De-extinction, the concept of creating an animal similar to an extinct species, through genetics, is not unanimous among the scientific community. Some researchers doubt its usefulness or worry about the risks of its application.

Colossal, created by businessman Ben Lam and geneticist George Church, will attempt to insert DNA sequences from woolly mammoths (obtained from remains preserved in Siberian soil) into the genome of Asian elephants, in order to create hybrid species. On its website, the company says that the DNA of the Asian elephant and woolly mammoth is 99.6% similar.

Creating and reintroducing these snake hybrids into the tundra should make it possible to “restore vanished ecosystems, which could help curb, or even reverse, the effects of climate change,” Colossal predicts.

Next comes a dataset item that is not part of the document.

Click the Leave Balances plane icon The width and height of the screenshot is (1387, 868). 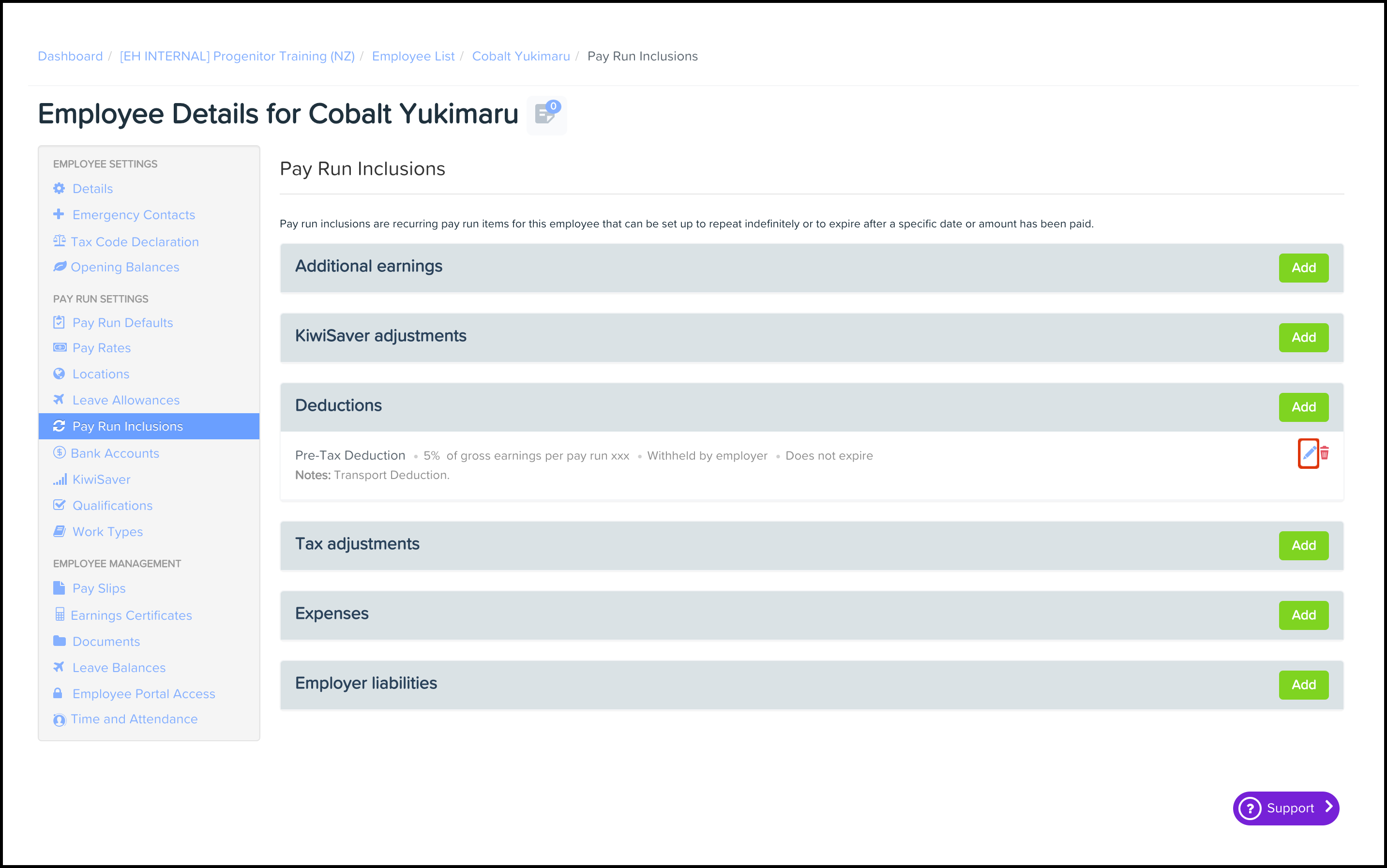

The modified Mammoth Woolley could “give new life to Arctic grasslands,” which, according to the company, captures carbon dioxide and removes methane, two greenhouse gases.

The biotech company managed to raise $15 million in private money to achieve its goal, and some experts greeted it with skepticism. “A lot of problems will arise from this process,” biologist Beth Shapiro told the New York Times. “This is not extinction. There will be no mammoths on Earth again. If it succeeds, it will be a fictional elephant, an entirely new, synthetic and genetically modified organism,” writes Tori Heridge, a biologist and paleontologist at the Museum of Natural History. in London.